- [Exercise inputs]:
## Start

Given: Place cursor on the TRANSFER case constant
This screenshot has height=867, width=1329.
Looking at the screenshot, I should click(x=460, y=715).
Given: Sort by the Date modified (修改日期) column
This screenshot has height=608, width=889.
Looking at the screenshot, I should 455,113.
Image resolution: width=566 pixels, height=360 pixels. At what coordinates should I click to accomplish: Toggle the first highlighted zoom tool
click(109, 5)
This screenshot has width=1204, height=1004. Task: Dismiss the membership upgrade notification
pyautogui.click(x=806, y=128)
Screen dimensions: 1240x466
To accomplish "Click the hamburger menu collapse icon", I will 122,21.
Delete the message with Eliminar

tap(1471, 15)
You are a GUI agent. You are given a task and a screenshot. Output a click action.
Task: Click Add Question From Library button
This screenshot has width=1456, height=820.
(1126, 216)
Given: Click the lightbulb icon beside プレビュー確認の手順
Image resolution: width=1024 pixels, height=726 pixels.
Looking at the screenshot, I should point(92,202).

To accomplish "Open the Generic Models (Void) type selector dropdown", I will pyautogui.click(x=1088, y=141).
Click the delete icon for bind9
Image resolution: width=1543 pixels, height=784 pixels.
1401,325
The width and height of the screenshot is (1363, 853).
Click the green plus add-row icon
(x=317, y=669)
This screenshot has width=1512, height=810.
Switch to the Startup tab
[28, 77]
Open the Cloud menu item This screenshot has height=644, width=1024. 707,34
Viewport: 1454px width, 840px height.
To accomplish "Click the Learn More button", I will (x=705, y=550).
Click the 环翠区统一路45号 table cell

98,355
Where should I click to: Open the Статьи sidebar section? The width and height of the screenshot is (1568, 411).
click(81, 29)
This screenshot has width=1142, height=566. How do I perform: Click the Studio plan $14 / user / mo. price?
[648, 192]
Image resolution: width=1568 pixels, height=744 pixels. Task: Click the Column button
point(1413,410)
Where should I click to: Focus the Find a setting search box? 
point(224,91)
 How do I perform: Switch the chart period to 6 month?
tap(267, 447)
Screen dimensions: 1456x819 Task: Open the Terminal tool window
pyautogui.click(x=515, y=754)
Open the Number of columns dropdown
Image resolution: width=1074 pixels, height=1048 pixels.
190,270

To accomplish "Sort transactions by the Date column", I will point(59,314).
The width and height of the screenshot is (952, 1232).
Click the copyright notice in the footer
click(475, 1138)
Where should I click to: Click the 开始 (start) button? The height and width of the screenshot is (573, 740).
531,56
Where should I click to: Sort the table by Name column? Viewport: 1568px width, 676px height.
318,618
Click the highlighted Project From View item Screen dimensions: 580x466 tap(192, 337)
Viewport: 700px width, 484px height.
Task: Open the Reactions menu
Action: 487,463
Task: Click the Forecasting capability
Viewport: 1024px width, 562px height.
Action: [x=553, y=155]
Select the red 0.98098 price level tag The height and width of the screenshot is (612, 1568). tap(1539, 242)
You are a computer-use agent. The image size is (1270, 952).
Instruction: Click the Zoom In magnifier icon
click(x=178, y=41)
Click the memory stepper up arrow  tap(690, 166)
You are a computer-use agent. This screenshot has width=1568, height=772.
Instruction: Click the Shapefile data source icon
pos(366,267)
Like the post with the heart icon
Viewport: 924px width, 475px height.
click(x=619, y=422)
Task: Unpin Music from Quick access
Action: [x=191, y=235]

## End

- [Exercise details]:
Copy every row above, putting "Which spot should I click to:" wherever "Where should I click to:" appears and leaving all else as it is.

- [Written solution]:
Given: Place cursor on the TRANSFER case constant
This screenshot has height=867, width=1329.
Looking at the screenshot, I should click(x=460, y=715).
Given: Sort by the Date modified (修改日期) column
This screenshot has height=608, width=889.
Looking at the screenshot, I should 455,113.
Image resolution: width=566 pixels, height=360 pixels. At what coordinates should I click to accomplish: Toggle the first highlighted zoom tool
click(109, 5)
This screenshot has width=1204, height=1004. Task: Dismiss the membership upgrade notification
pyautogui.click(x=806, y=128)
Screen dimensions: 1240x466
To accomplish "Click the hamburger menu collapse icon", I will 122,21.
Delete the message with Eliminar

tap(1471, 15)
You are a GUI agent. You are given a task and a screenshot. Output a click action.
Task: Click Add Question From Library button
This screenshot has width=1456, height=820.
(1126, 216)
Given: Click the lightbulb icon beside プレビュー確認の手順
Image resolution: width=1024 pixels, height=726 pixels.
Looking at the screenshot, I should point(92,202).

To accomplish "Open the Generic Models (Void) type selector dropdown", I will pyautogui.click(x=1088, y=141).
Click the delete icon for bind9
Image resolution: width=1543 pixels, height=784 pixels.
1401,325
The width and height of the screenshot is (1363, 853).
Click the green plus add-row icon
(x=317, y=669)
This screenshot has width=1512, height=810.
Switch to the Startup tab
[28, 77]
Open the Cloud menu item This screenshot has height=644, width=1024. 707,34
Viewport: 1454px width, 840px height.
To accomplish "Click the Learn More button", I will (x=705, y=550).
Click the 环翠区统一路45号 table cell

98,355
Which spot should I click to: Open the Статьи sidebar section? The width and height of the screenshot is (1568, 411).
click(81, 29)
This screenshot has width=1142, height=566. How do I perform: Click the Studio plan $14 / user / mo. price?
[648, 192]
Image resolution: width=1568 pixels, height=744 pixels. Task: Click the Column button
point(1413,410)
Which spot should I click to: Focus the Find a setting search box? 
point(224,91)
 How do I perform: Switch the chart period to 6 month?
tap(267, 447)
Screen dimensions: 1456x819 Task: Open the Terminal tool window
pyautogui.click(x=515, y=754)
Open the Number of columns dropdown
Image resolution: width=1074 pixels, height=1048 pixels.
190,270

To accomplish "Sort transactions by the Date column", I will point(59,314).
The width and height of the screenshot is (952, 1232).
Click the copyright notice in the footer
click(475, 1138)
Which spot should I click to: Click the 开始 (start) button? The height and width of the screenshot is (573, 740).
531,56
Which spot should I click to: Sort the table by Name column? Viewport: 1568px width, 676px height.
318,618
Click the highlighted Project From View item Screen dimensions: 580x466 tap(192, 337)
Viewport: 700px width, 484px height.
Task: Open the Reactions menu
Action: 487,463
Task: Click the Forecasting capability
Viewport: 1024px width, 562px height.
Action: [x=553, y=155]
Select the red 0.98098 price level tag The height and width of the screenshot is (612, 1568). tap(1539, 242)
You are a computer-use agent. The image size is (1270, 952).
Instruction: Click the Zoom In magnifier icon
click(x=178, y=41)
Click the memory stepper up arrow  tap(690, 166)
You are a computer-use agent. This screenshot has width=1568, height=772.
Instruction: Click the Shapefile data source icon
pos(366,267)
Like the post with the heart icon
Viewport: 924px width, 475px height.
click(x=619, y=422)
Task: Unpin Music from Quick access
Action: [x=191, y=235]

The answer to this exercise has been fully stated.